## TEXT BLOCK
::::

A secure recovery? If you doubt that, consider this: just in the past few days Portugal and Greece, the two weakest eurozone economies, have been able to borrow again on the financial markets. Ireland reached that point a few months ago. The euro has, for the time being, been saved. The costs in terms of loss of wealth and human misery have been dreadful but the fact that these countries can borrow again draws a line in the sand. Growth is back.

In the United States the recovery started earlier and has, at least according to the official numbers, been stronger than in Europe or the UK. But job growth has been weak and the economy has been on artificial support in the form of monthly purchases of government debt by the Federal Reserve. There were concerns about what might happen when that monthly drip-feed ceased. Now the mood has shifted. Unemployment is down to 6.3 per cent. Everyone knows that the Fed purchases will cease this autumn, and a rise in interest rates is expected next year. Yet the Dow Jones index went to a record high. Markets may be wrong but they are giving a strong signal of confidence.

Look at the UK: unemployment is below 7 per cent, inflation below 2 per cent, and growth above 3 per cent – all in the past few weeks. It is quite hard to remember that a few months ago some commentators were banging on about the dangers of a triple dip. There are concerns, but they are not about the recovery as such.

::::

## MATERIAL

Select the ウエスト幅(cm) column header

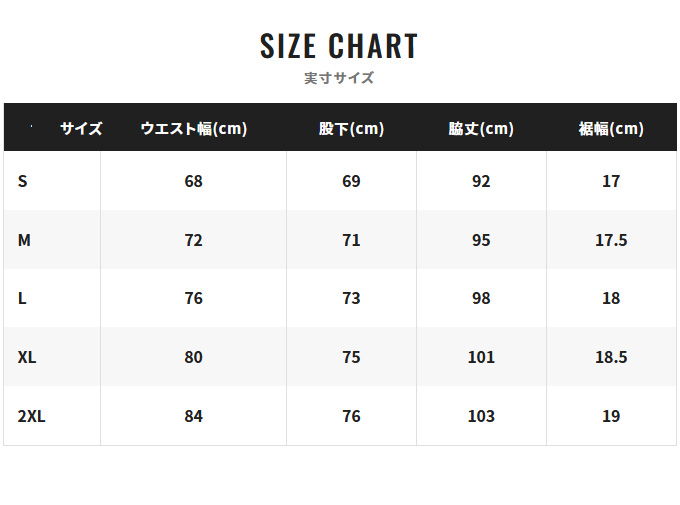click(194, 128)
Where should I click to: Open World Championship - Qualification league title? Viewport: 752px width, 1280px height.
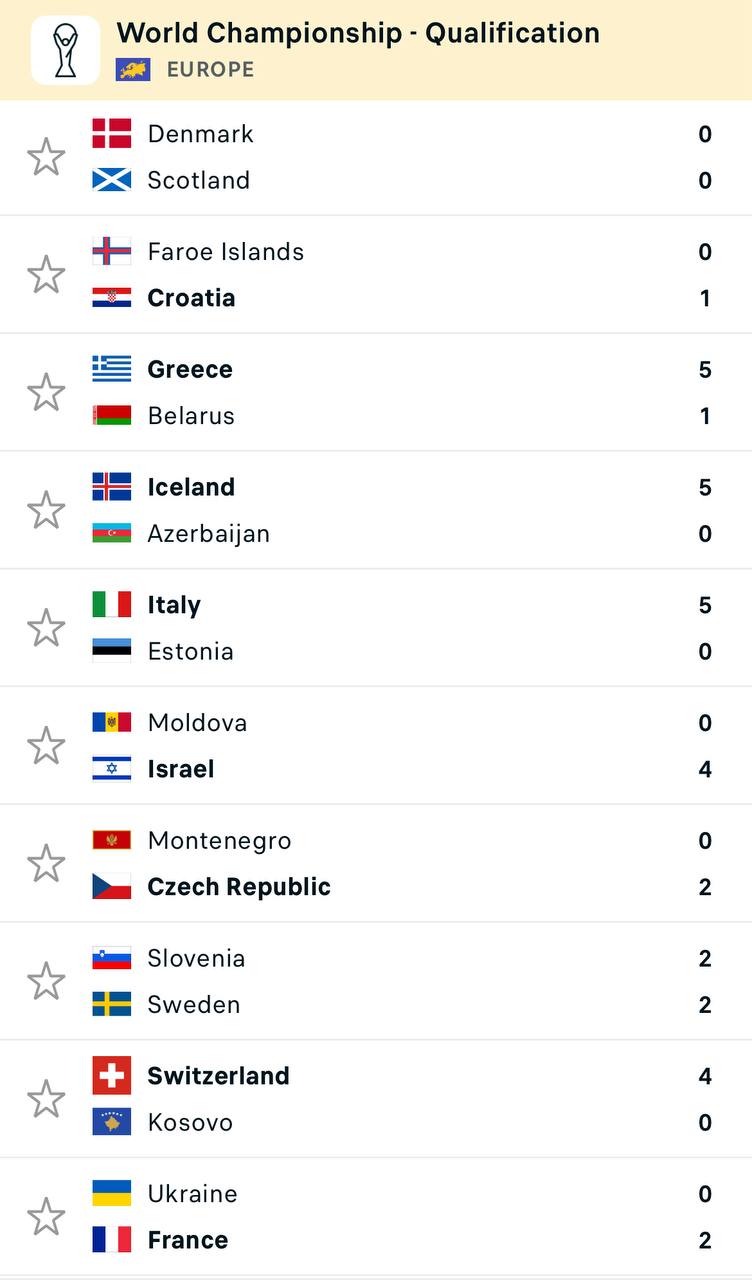tap(358, 33)
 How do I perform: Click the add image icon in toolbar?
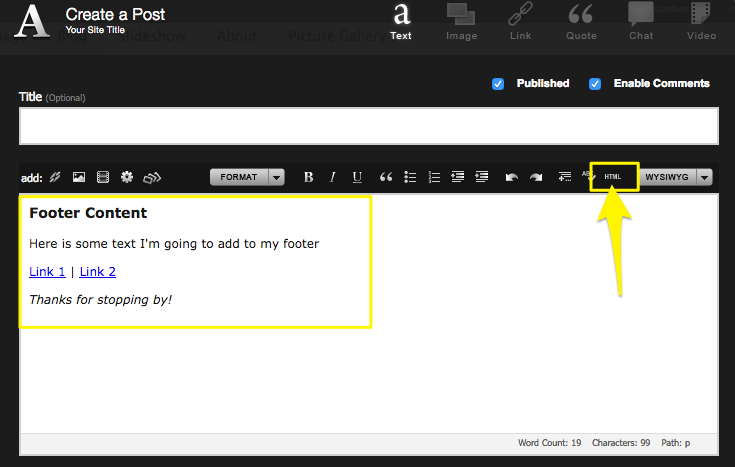coord(79,177)
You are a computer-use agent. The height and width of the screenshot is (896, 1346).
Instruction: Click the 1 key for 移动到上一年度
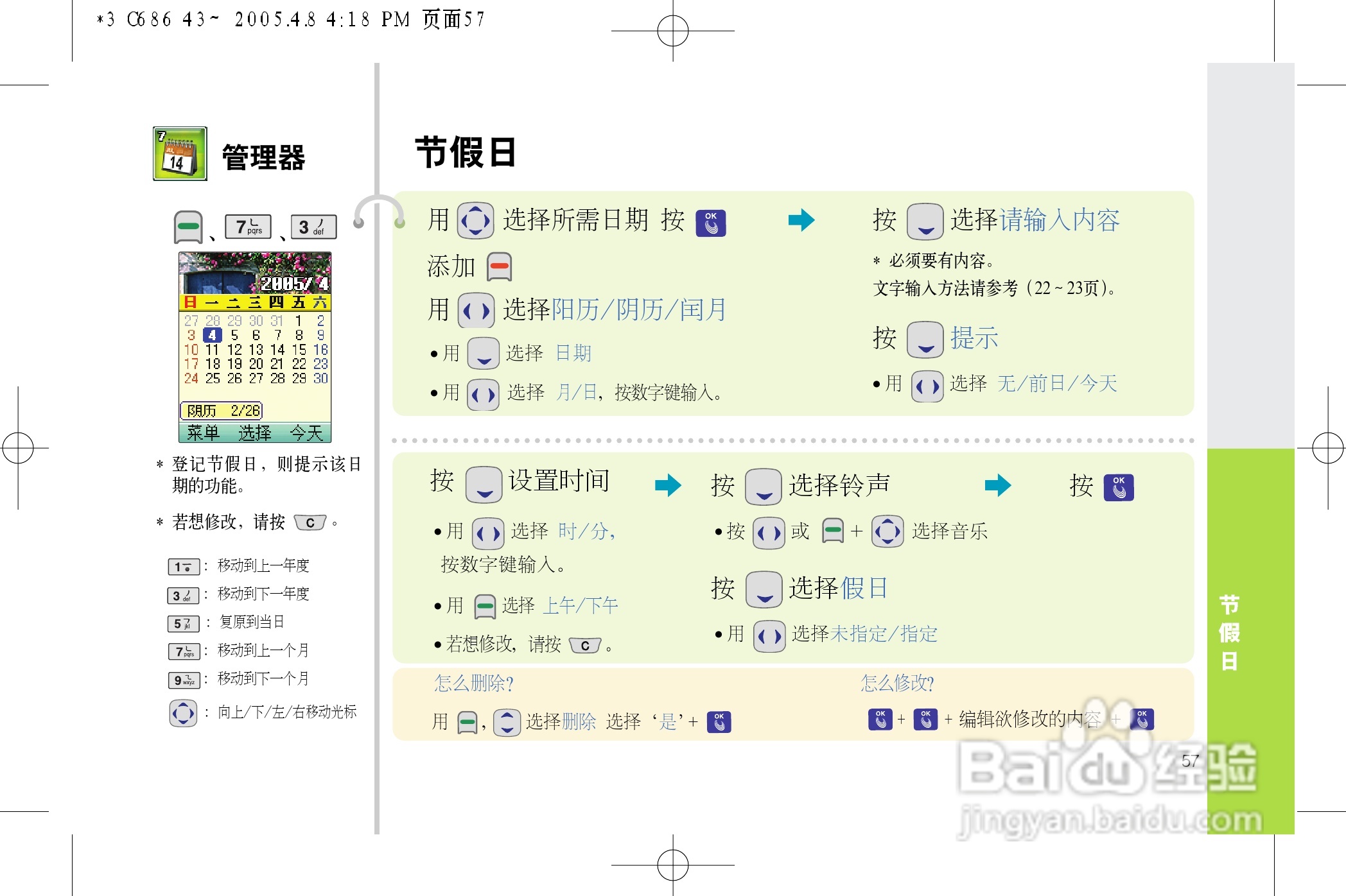[183, 567]
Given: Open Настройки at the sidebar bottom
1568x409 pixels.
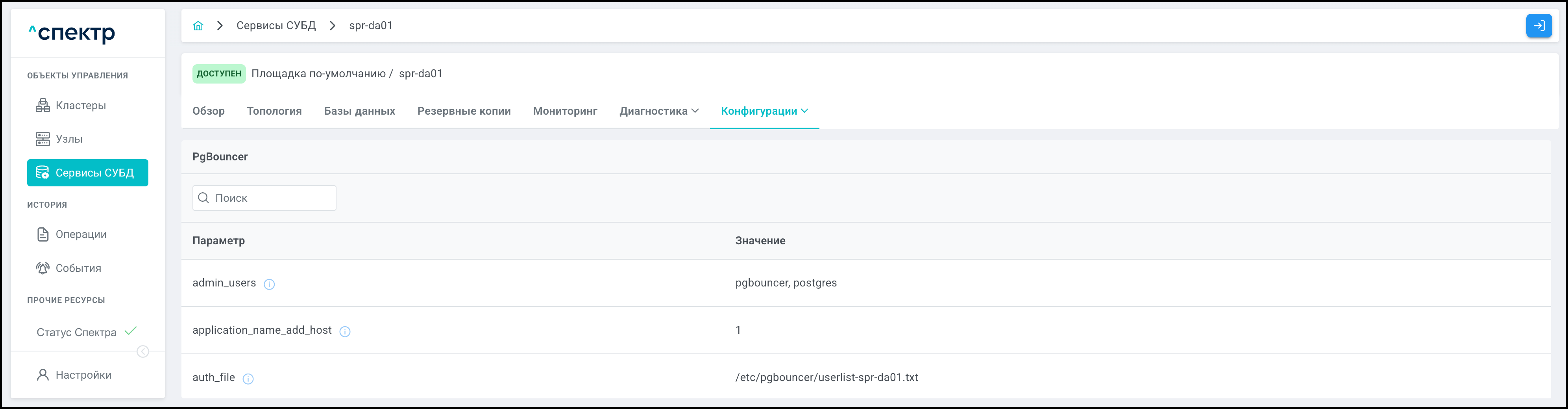Looking at the screenshot, I should (x=83, y=375).
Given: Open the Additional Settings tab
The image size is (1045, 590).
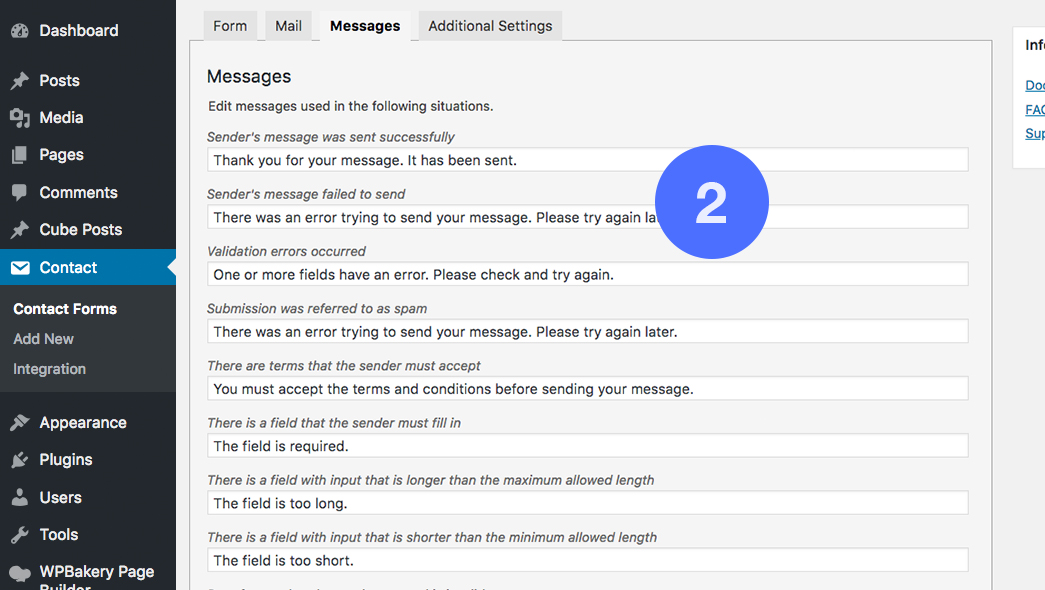Looking at the screenshot, I should click(x=490, y=26).

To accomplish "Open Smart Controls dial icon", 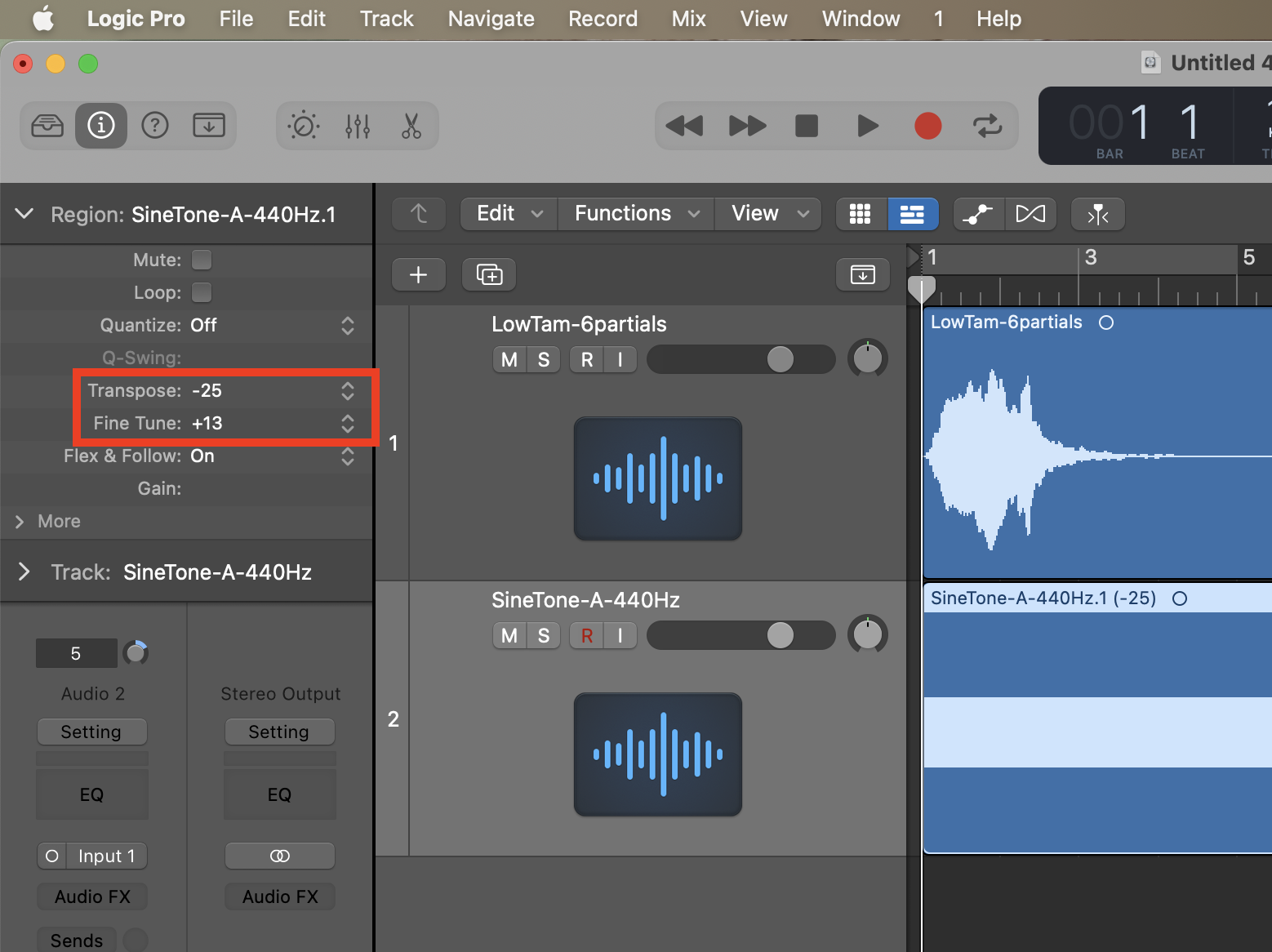I will coord(304,126).
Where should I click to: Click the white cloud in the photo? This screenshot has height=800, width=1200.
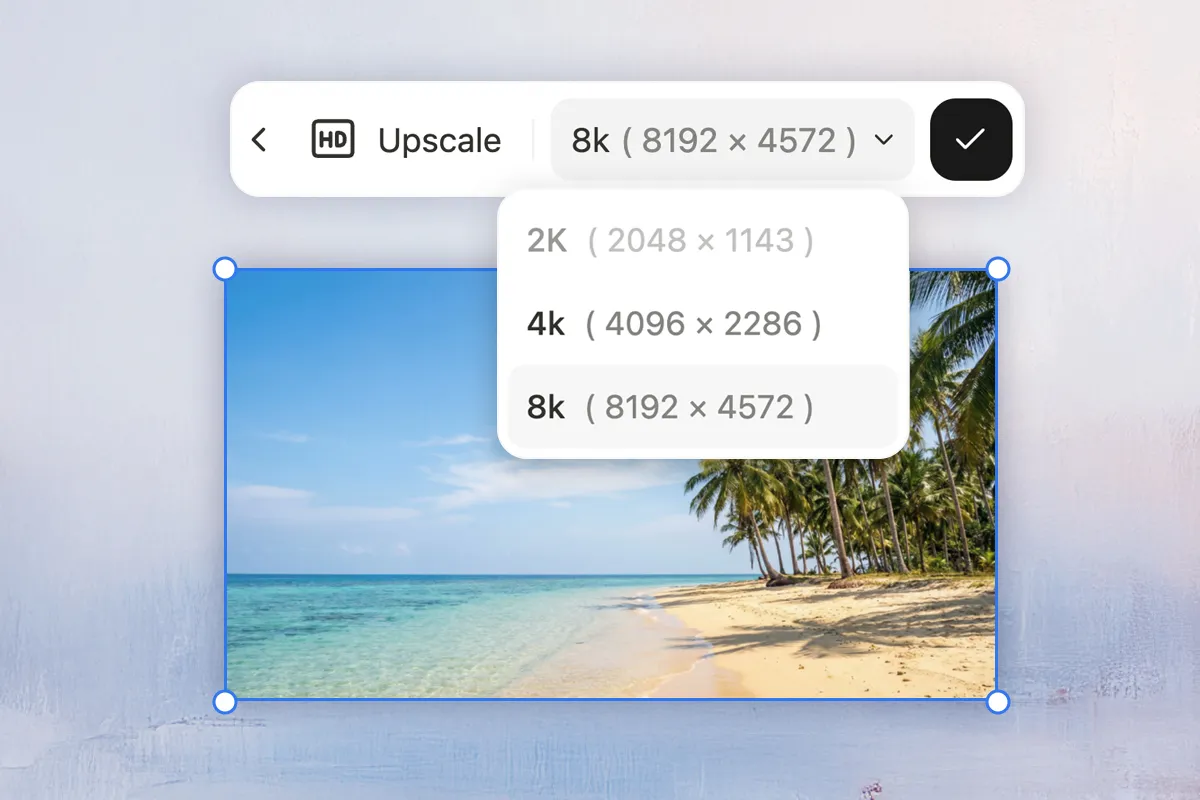[x=540, y=480]
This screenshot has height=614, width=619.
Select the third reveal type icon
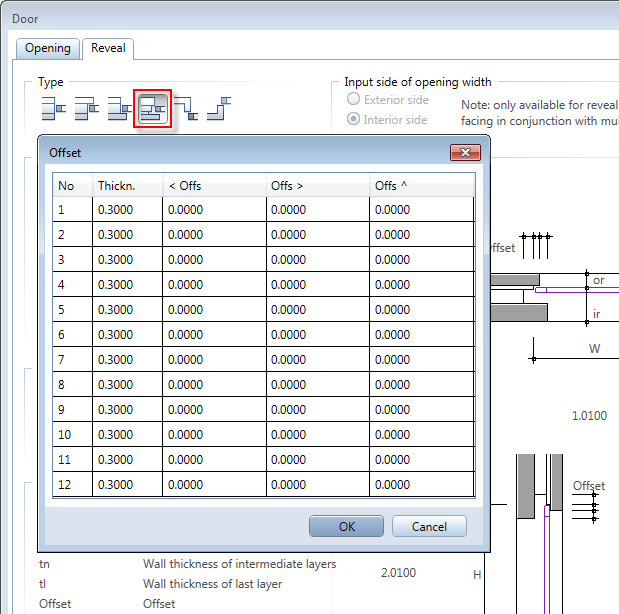120,108
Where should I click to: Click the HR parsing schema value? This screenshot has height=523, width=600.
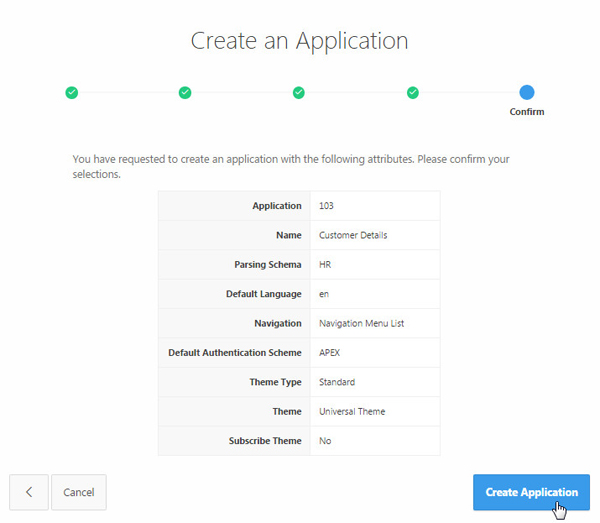(x=325, y=265)

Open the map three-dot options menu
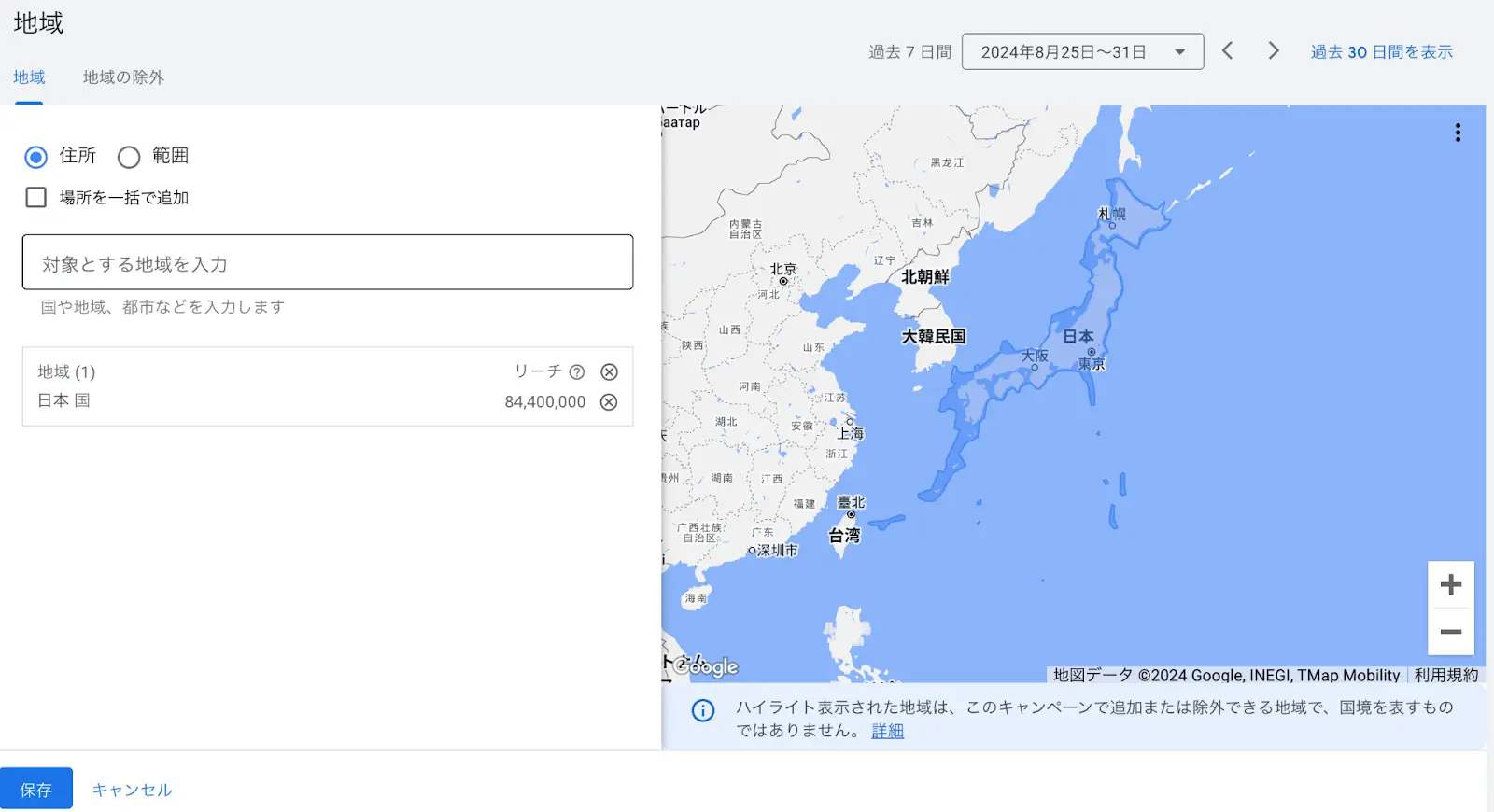click(1457, 133)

::::

## WORK TO DO
[a] Pull out every line of the records that contains the word "Select", and copy each one without changes.
[b] Continue the text on the economic recovery, picking up after its last sentence.

## EXERCISE ANSWERS
[a]
Select the ウエスト幅(cm) column header
Select the third reveal type icon

[b]
So what about this next stage? There are, I suggest, two main themes. The first is that while the recovery may be secure at a macroeconomic level it isn't at an individual one. The second is that countries need to use this period of growth to fix things before the next recession comes along.

Personal insecurity is evident everywhere. In Europe it appears superficially to be a north/south thing and it is certainly that. Italy and Spain have started to grow, but unemployment levels are dreadful and would be worse had not hundreds of thousands of young people emigrated to find jobs. Pensioners have had their pensions cut. A quarter of the Britons who moved to Spain have returned home. Even in successful Germany there is labour insecurity: short-term contracts and "mini-jobs". Consumers remain cautious, with car sales only starting to climb in the past few months. Even in Scandinavia, a region that has come through the downturn in relatively decent shape, there are worries.

In the US, you might say that people are more accustomed to insecurity. Well, it has got worse. Take the labour market. Unemployment has fallen fast, but one reason for this has been an increase in discouraged workers: people no longer seeking jobs. The proportion of the population that is employed is at a 36-year low. And most of the job growth has been in self-employment, as it has here.

In the UK, there are several aspects to rising insecurity. There is this increase in self-employment, which underlines the shift in work patterns. There is the spread of "zero-hours" contracts, which some people prefer but many don't. There is the continuing squeeze on published pay levels and the shedding of jobs by the public sector and the banking industry.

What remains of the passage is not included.